## EXERCISE GOAL
Starting at the top of the entries below, set down every line exactly, please, until you reach the line with "Given: Open the", which is included too.

─── DATA SHOWN ───

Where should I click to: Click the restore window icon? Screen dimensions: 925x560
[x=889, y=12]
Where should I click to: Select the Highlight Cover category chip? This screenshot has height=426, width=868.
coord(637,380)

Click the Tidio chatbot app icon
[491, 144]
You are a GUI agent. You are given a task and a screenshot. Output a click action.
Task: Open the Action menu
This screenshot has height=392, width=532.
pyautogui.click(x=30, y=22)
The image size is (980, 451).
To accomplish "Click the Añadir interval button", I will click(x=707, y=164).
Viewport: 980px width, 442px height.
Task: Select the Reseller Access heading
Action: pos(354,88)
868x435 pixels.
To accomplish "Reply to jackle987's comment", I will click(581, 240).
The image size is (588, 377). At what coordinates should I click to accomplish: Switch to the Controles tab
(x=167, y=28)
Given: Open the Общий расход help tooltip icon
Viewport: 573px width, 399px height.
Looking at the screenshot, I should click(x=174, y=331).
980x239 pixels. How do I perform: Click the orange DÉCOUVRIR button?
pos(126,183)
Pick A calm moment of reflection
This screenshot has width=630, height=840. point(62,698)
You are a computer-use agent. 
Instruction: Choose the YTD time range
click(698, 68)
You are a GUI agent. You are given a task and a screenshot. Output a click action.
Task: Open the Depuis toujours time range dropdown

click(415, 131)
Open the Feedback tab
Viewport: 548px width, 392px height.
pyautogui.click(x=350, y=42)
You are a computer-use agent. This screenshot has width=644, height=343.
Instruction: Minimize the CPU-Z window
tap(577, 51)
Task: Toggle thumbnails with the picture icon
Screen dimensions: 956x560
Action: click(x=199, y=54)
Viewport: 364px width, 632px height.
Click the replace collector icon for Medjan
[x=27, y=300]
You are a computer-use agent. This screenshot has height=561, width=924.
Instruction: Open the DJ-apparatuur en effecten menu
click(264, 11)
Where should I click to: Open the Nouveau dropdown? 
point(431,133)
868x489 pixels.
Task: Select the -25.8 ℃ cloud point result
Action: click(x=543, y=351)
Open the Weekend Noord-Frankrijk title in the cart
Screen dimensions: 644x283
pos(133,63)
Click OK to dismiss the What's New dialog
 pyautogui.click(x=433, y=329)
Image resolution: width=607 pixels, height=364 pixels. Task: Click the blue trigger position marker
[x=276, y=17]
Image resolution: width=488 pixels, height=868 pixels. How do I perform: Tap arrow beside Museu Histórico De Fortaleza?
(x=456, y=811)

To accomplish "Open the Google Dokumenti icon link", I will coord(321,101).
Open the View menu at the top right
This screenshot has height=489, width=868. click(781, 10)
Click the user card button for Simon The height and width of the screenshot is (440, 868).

───

## ANSWER TO THE PROBLEM
Where should I click to: Click the restore window icon? Screen dimensions: 925x560
[x=889, y=12]
Where should I click to: Select the Highlight Cover category chip? This screenshot has height=426, width=868.
coord(637,380)

Click the Tidio chatbot app icon
[491, 144]
You are a GUI agent. You are given a task and a screenshot. Output a click action.
Task: Open the Action menu
This screenshot has height=392, width=532.
pyautogui.click(x=30, y=22)
The image size is (980, 451).
To accomplish "Click the Añadir interval button", I will click(x=707, y=164).
Viewport: 980px width, 442px height.
Task: Select the Reseller Access heading
Action: pos(354,88)
868x435 pixels.
To accomplish "Reply to jackle987's comment", I will click(581, 240).
The image size is (588, 377). At what coordinates should I click to accomplish: Switch to the Controles tab
(x=167, y=28)
Given: Open the Общий расход help tooltip icon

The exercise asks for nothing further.